I’ve been thinking about you — Dan Fishback

I’m always so mortified to show unfinished material, especially in bits and pieces.  My work tends to be very contextual, which is to say: an isolated chunk may seem trivial by itself, but takes on a wider meaning through juxtaposition, framing, etc.  And yet a big part of this job is all about isolating those unisolatable chunks.  I’ve just spent the better part of the past few days editing video footage of a recent workshop, seeking out the perfect five minute clip on which I can bet my future.  But it’s part of the game.  To be the wicked parent from the Caucasian Chalk Circle, perpetually chopping up your babies.

Anyway, this is all just to say: My recent Open Studio at BAX was a challenge to concoct (though ultimately rewarding, with tremendously helpful feedback from the audience).

Whenever my process is made public, I become (naturally?) preoccupied with the audience.  Most artists I know get very angry when you mention the audience.  Especially non-American artists!  They always seem more likely to think about their art in terms of their own self-fulfillment and personal vision.  American artists seem a little more self-conscious, a little more eager to please.  (A little more like they’re running for office?)

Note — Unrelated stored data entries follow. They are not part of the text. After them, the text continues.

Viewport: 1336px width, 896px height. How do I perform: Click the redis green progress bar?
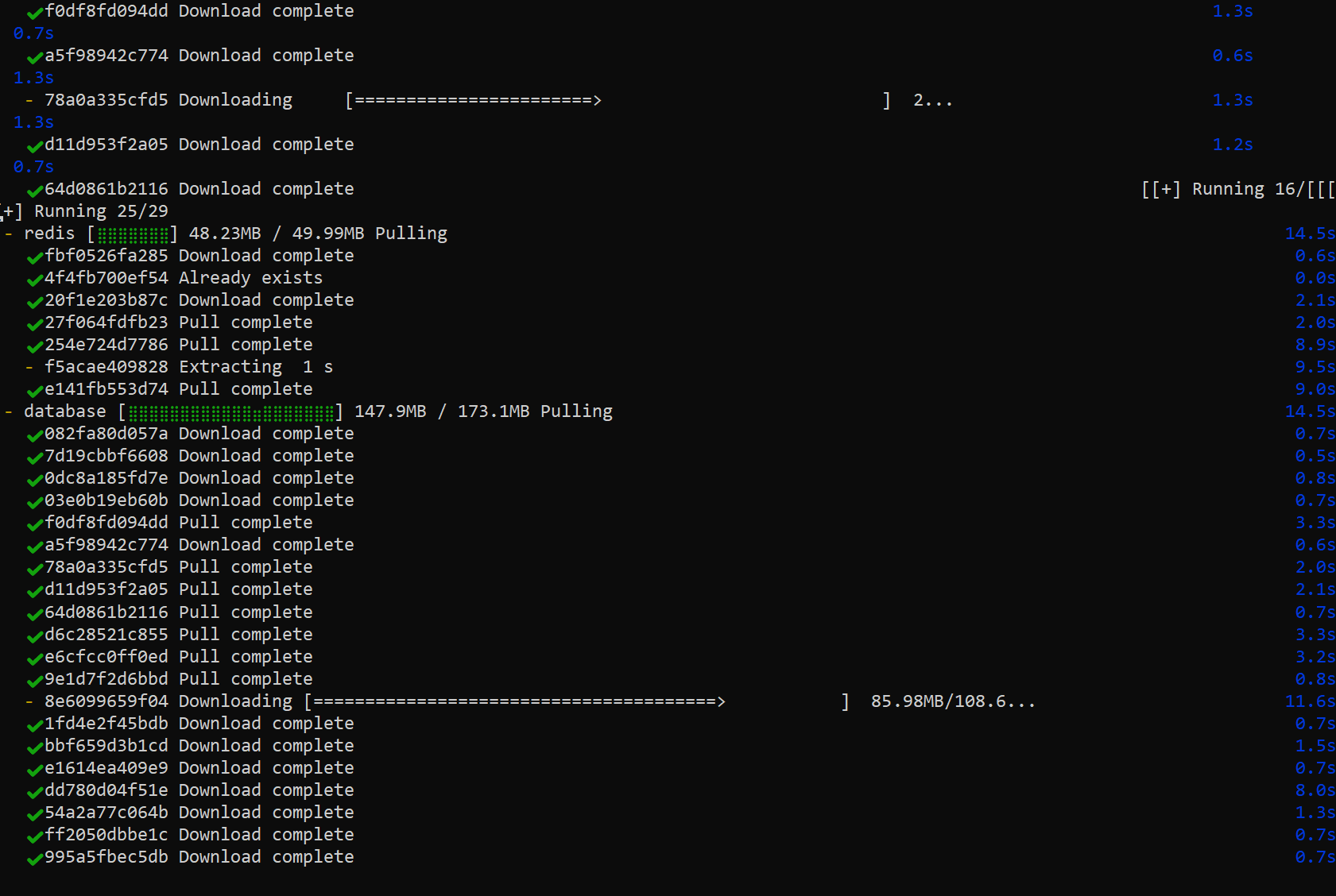[x=133, y=234]
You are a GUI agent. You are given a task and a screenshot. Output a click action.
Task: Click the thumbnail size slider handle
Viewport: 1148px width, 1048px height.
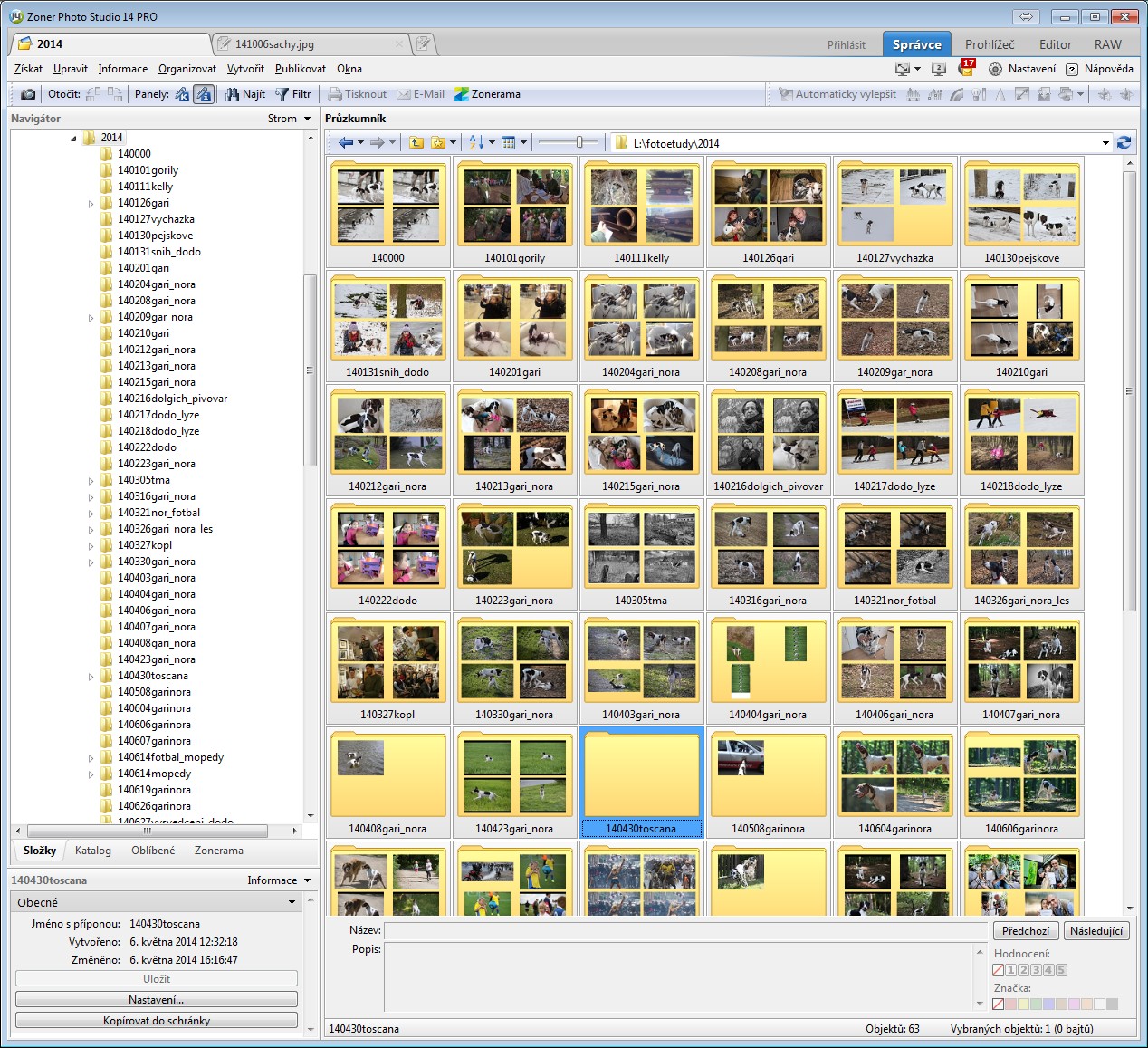click(x=579, y=142)
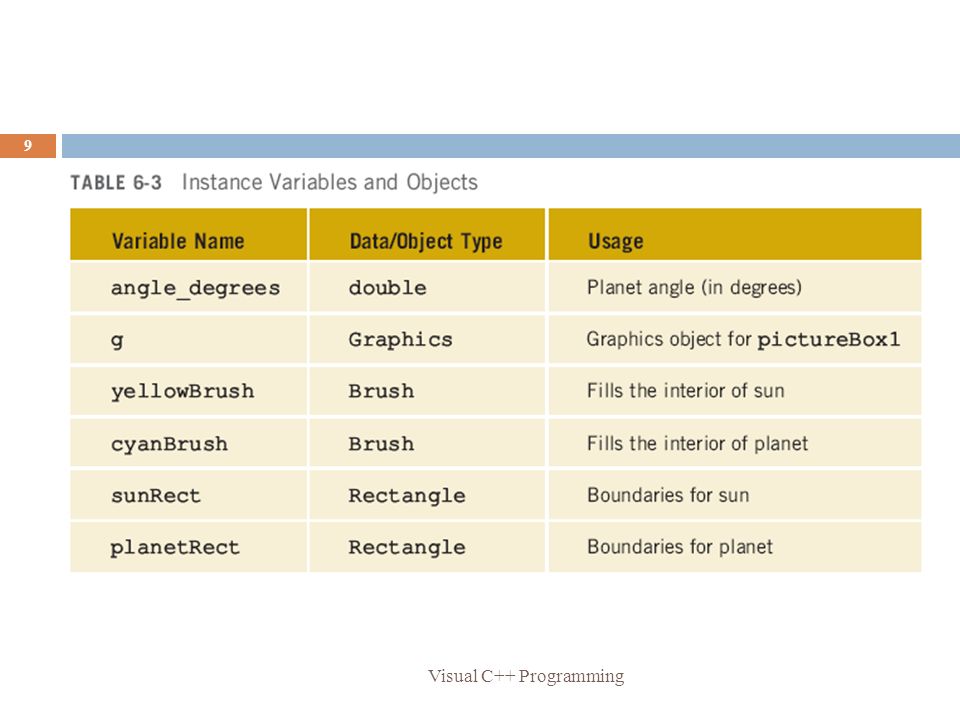Select the sunRect variable cell
This screenshot has width=960, height=720.
coord(189,495)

I am American, and I never know what I want.

So many different people have seen so many different versions of this piece, and they all want different things.  I am embarrassed to admit in a public forum how much this confuses me. But honestly, if you’re sitting in my audience watching my show, I really care about what you’re thinking.  I really want you to follow me, trust me, get uncomfortable with me…. I don’t need you to like me, or like the show, or even have a terribly good time, but, in the case of “thirtynothing,” I really need you to walk away having considered some very specific ideas about history, about AIDS, about death, about civic responsibility…  And the more I think about that — the more I think about my NEED for you to think these things — the more I realize that experimental theater isn’t about experimenting WITH theater.  It’s about experimenting with YOU.